You’re immortal in the multiverse. - lavoie
https://medium.com/p/ae321074a20f

======
thenerdfiles
"Your" mind and "my" mind are not discrete entities, under the description of
quantum systems.[0][1].

    
    
        When you measure the fluorescence lifetime of ruby, for 
        instance, you only measure the presence of emitted photons 
        on a quantum physical way, which implies the collapse of 
        the system’s quantum state, but you measure the time at 
        which the photodetector gets activated by simultaneously 
        reading a clock in a classical way. That is a very strange 
        feature of the quantum/classical dichotomy of the 
        Copenhagen interpretation, and it leaves one very basic 
        question completely open: There is no way to predict 
        quantum physically when the quantum measurement 
        process and the collapse of the quantum state will take place, 
        or even to find out the time distribution of the measurement 
        process in a statistical way. The Copenhagen interpretation 
        only defines the statistical distribution of the possible 
        measurement results assuming a measurement is being 
        performed at a given time, but doesn’t tell anything about the 
        conditions under which a quantum measurement will actually 
        happen – basically because measuring is considered as an act 
        taking place in the classical world, which escapes quantum 
        physical description.[2]
    

[0]: "You and I". Sebastian Rödl. Universität Basel.
[https://dl.dropboxusercontent.com/u/47805860/Articles/Roedl_...](https://dl.dropboxusercontent.com/u/47805860/Articles/Roedl_youandI.pdf)

[1]: "Quantum". Aha Hah.
[https://gomockingbird.com/mockingbird/#xl6a68x/NLd6c9](https://gomockingbird.com/mockingbird/#xl6a68x/NLd6c9)

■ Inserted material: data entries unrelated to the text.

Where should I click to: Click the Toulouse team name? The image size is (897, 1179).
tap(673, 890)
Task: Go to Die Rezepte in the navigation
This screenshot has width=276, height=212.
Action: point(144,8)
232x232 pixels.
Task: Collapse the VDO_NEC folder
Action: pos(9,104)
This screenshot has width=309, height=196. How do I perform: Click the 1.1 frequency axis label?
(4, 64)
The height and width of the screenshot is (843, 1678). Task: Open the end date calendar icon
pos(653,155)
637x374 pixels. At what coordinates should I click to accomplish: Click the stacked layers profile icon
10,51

[2]: "Quantum Ethics". Sébastien Fauvel. [https://github.com/quantum-
ethics/quantum-ethics](https://github.com/quantum-ethics/quantum-ethics)

------
notastartup
extremely interesting read. if the building blocks of all matter can exist in
infinite number of states at the same time, isn't it also possible on the
macroscopic level? Why would it be only restricted under a microscope?